> Available data:
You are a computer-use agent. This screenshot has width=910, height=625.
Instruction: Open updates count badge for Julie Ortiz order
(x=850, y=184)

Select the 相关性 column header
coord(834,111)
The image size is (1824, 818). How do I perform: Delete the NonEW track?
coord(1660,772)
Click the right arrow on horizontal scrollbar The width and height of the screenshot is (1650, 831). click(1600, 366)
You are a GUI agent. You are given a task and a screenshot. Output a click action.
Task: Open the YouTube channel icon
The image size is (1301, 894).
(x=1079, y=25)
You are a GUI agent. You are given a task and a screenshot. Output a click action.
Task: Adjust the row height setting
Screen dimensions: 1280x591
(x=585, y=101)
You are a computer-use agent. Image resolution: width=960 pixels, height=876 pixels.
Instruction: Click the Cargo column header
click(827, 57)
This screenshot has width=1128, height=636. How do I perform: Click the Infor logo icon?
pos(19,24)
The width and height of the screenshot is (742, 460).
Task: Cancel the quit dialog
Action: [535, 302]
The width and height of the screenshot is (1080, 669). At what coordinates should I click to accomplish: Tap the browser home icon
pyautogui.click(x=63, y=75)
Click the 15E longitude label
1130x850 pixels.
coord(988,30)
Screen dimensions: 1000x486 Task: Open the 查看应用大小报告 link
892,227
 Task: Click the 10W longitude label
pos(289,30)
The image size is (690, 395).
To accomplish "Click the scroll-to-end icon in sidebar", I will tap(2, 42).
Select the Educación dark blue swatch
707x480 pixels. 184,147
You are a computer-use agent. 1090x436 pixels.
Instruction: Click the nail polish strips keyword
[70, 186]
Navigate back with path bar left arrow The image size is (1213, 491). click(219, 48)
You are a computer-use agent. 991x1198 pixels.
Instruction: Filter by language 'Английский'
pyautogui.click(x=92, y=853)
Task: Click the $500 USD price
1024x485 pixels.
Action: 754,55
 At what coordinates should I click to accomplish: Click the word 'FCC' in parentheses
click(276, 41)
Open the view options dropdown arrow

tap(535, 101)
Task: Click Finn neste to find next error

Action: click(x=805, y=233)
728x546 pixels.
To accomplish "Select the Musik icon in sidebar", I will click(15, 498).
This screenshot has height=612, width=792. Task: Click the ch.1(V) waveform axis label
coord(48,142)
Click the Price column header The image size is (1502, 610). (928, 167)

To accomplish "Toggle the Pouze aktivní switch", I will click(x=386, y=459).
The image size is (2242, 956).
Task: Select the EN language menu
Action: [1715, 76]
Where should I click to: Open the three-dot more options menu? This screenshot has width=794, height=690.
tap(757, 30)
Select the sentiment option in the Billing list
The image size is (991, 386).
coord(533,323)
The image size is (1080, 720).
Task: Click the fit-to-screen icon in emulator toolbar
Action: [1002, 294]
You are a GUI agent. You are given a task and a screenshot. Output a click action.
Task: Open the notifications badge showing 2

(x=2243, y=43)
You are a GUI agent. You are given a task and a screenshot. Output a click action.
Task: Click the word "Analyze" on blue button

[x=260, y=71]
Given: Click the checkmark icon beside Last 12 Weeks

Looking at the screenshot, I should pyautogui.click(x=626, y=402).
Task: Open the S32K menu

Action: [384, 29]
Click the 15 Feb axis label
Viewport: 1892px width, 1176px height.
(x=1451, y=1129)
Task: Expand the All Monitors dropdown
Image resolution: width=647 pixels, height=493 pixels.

> What the exercise asks: Exactly as given, restate all the lines above.

> Answer to this task:
You are a computer-use agent. This screenshot has width=910, height=625.
Instruction: Open updates count badge for Julie Ortiz order
(x=850, y=184)

Select the 相关性 column header
coord(834,111)
The image size is (1824, 818). How do I perform: Delete the NonEW track?
coord(1660,772)
Click the right arrow on horizontal scrollbar The width and height of the screenshot is (1650, 831). click(1600, 366)
You are a GUI agent. You are given a task and a screenshot. Output a click action.
Task: Open the YouTube channel icon
The image size is (1301, 894).
(x=1079, y=25)
You are a GUI agent. You are given a task and a screenshot. Output a click action.
Task: Adjust the row height setting
Screen dimensions: 1280x591
(x=585, y=101)
You are a computer-use agent. Image resolution: width=960 pixels, height=876 pixels.
Instruction: Click the Cargo column header
click(827, 57)
This screenshot has width=1128, height=636. How do I perform: Click the Infor logo icon?
pos(19,24)
The width and height of the screenshot is (742, 460).
Task: Cancel the quit dialog
Action: [535, 302]
The width and height of the screenshot is (1080, 669). At what coordinates should I click to accomplish: Tap the browser home icon
pyautogui.click(x=63, y=75)
Click the 15E longitude label
1130x850 pixels.
coord(988,30)
Screen dimensions: 1000x486 Task: Open the 查看应用大小报告 link
892,227
 Task: Click the 10W longitude label
pos(289,30)
The image size is (690, 395).
To accomplish "Click the scroll-to-end icon in sidebar", I will tap(2, 42).
Select the Educación dark blue swatch
707x480 pixels. 184,147
You are a computer-use agent. 1090x436 pixels.
Instruction: Click the nail polish strips keyword
[70, 186]
Navigate back with path bar left arrow The image size is (1213, 491). click(219, 48)
You are a computer-use agent. 991x1198 pixels.
Instruction: Filter by language 'Английский'
pyautogui.click(x=92, y=853)
Task: Click the $500 USD price
1024x485 pixels.
Action: 754,55
 At what coordinates should I click to accomplish: Click the word 'FCC' in parentheses
click(276, 41)
Open the view options dropdown arrow

tap(535, 101)
Task: Click Finn neste to find next error

Action: click(x=805, y=233)
728x546 pixels.
To accomplish "Select the Musik icon in sidebar", I will click(15, 498).
This screenshot has height=612, width=792. Task: Click the ch.1(V) waveform axis label
coord(48,142)
Click the Price column header The image size is (1502, 610). (928, 167)

To accomplish "Toggle the Pouze aktivní switch", I will click(x=386, y=459).
The image size is (2242, 956).
Task: Select the EN language menu
Action: [1715, 76]
Where should I click to: Open the three-dot more options menu? This screenshot has width=794, height=690.
tap(757, 30)
Select the sentiment option in the Billing list
The image size is (991, 386).
coord(533,323)
The image size is (1080, 720).
Task: Click the fit-to-screen icon in emulator toolbar
Action: [1002, 294]
You are a GUI agent. You are given a task and a screenshot. Output a click action.
Task: Open the notifications badge showing 2

(x=2243, y=43)
You are a GUI agent. You are given a task and a screenshot. Output a click action.
Task: Click the word "Analyze" on blue button

[x=260, y=71]
Given: Click the checkmark icon beside Last 12 Weeks

Looking at the screenshot, I should pyautogui.click(x=626, y=402).
Task: Open the S32K menu

Action: [384, 29]
Click the 15 Feb axis label
Viewport: 1892px width, 1176px height.
(x=1451, y=1129)
Task: Expand the All Monitors dropdown
Image resolution: width=647 pixels, height=493 pixels.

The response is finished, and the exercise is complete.